Comment: Clear edge, but no confrontation


Status: 01/18/2022 5:20 p.m

Foreign Minister Baerbock and Chancellor Scholz have made Germany’s position in the Ukraine conflict clear: communication instead of confrontation, but without glossing over Russia’s behavior. That’s right.

A comment by Georg Schwarte, ARD capital studio

We can still talk to each other. That was the message from Germany’s first ambassador, Foreign Minister Annalena Baerbock, in Moscow today. Talking – not against each other, but with each other. Two and a half long hours. Much longer than planned. But don’t sugarcoat it, because Baerbock explained unequivocally in Moscow today what Germany and the European, Western and also many of the Eastern partners mean when dealing with Moscow. Until here and not further.

George Schwarte
ARD Capital Studio

Anyone who thought that Baerbock, who has been in office for less than two months, would be presented by Foreign Minister Lavrov, who has seen others come and go on the world stage for 18 years, was very wrong. “We didn’t choose this situation, but we can’t and won’t avoid it,” said Baerbock, as confident as he was right.

If you talk, don’t shoot

But the fact that Europe did exactly that for years on the subject of Russia, until finally finding no line, has been used by Putin up to now. Who does the man from Moscow actually still take seriously in Europe? He respected Merkel. Incidentally, she was the one who spoke even when everyone and everything had come up against a wall of silence. For her, “change through rapprochement” meant: “acting through calling”. If you talk, don’t shoot.

But 100,000 soldiers on the Ukrainian border are no longer a diplomatic argument. Or as Baerbock put it bluntly next to Lavrov today: 100,000 soldiers are very difficult not to be understood as a threat. Baerbock nevertheless emphasized what they had in common with Moscow, stretched out his hand, but did not conceal what separated them. Navalny. Assassination on German soil. Threatened human rights in Russia. Lavrov, who can humiliate when he wants, stood by and listened.

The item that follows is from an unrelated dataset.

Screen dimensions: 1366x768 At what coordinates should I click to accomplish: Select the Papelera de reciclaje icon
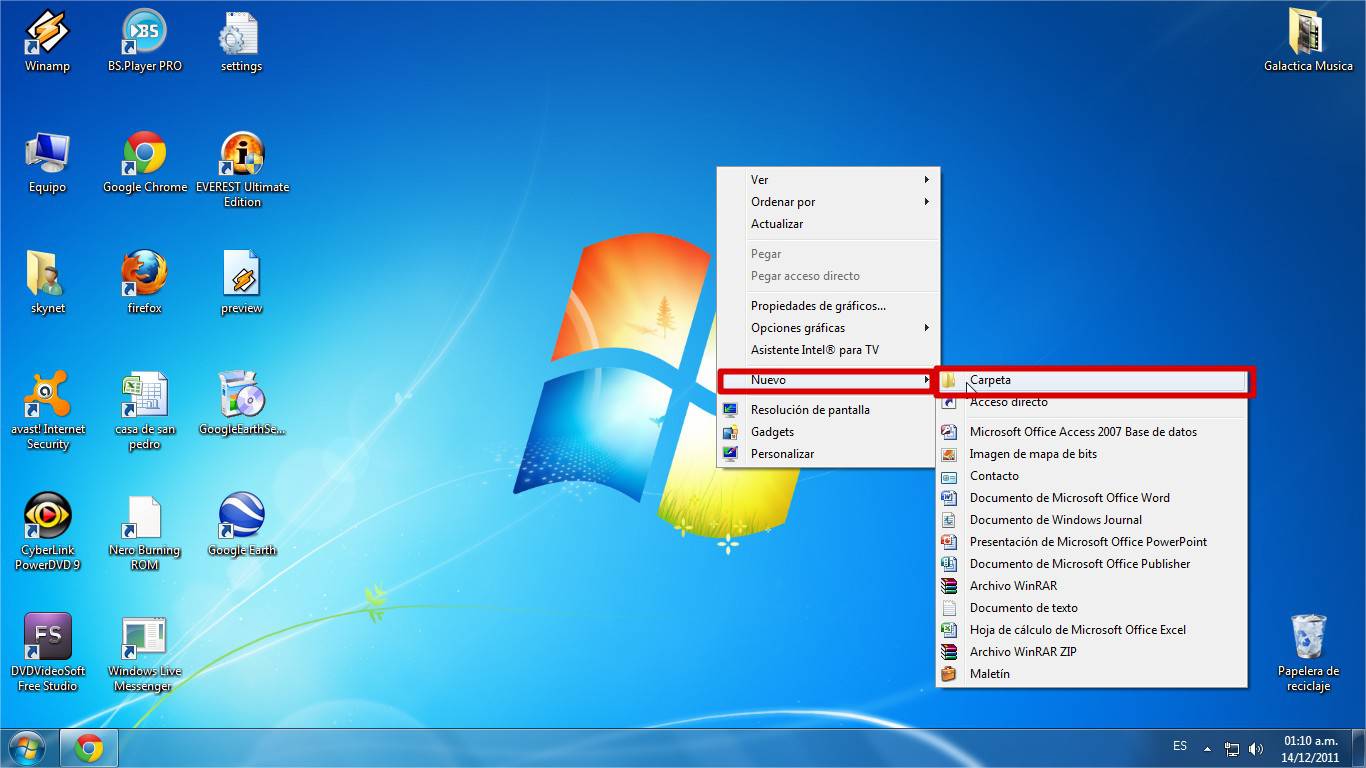pos(1308,638)
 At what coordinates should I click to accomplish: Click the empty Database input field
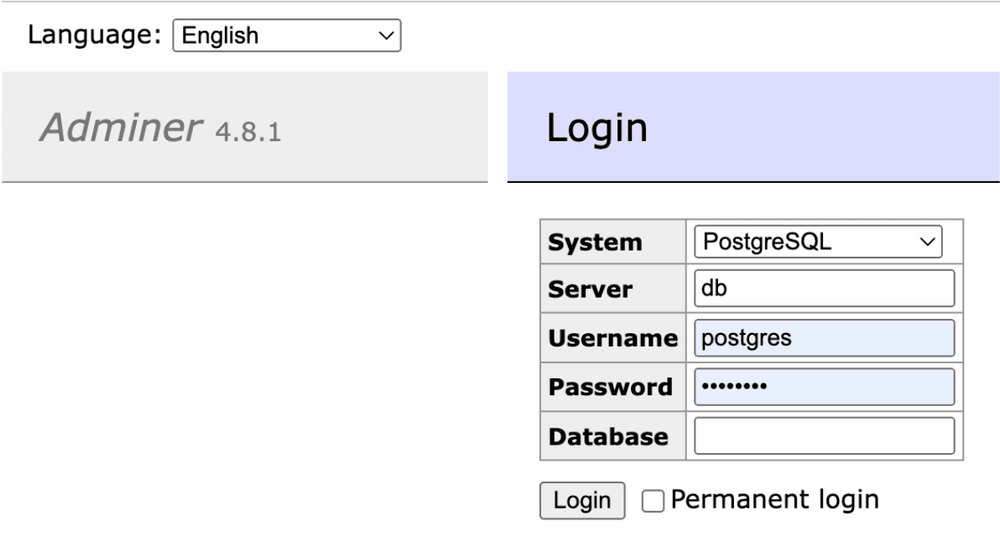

Uncertainty the more effective lever

An offer of dialogue later as the first message from the Chancellery. But like Baerbock in Moscow, Chancellor Olaf Scholz, alongside NATO Secretary General Jens Stoltenberg in Berlin, is very clear today: “We expect Russia to de-escalate. This could include a troop reduction,” said Scholz. And the chancellor sticks to his wise line: why explain to Putin all the sanctions that could be on the table when the uncertainty about them is the more effective lever.

Scholz repeated it in three variations today. Any Russian aggression would have major consequences, he said. Everything is up for discussion. Anyone who is still in their right mind now knows at the latest that everything is part of it. Also the gas pipeline Nord Stream 2.

The unfortunate project initiated by the ex-chancellor and supported by today’s lobbyist Gerhard Schröder is now on the table, along with many other painful sanctions. Good this way.

Baerbock’s inaugural visit, Scholz’s clear words, neither will change Moscow’s attitude towards Ukraine overnight. If anything. But there have been worse days in the Ukraine conflict. Or as Baerbock says. There is no alternative to stable relationships.

Editorial note

Comments always reflect the opinion of the respective author and not that of the editors.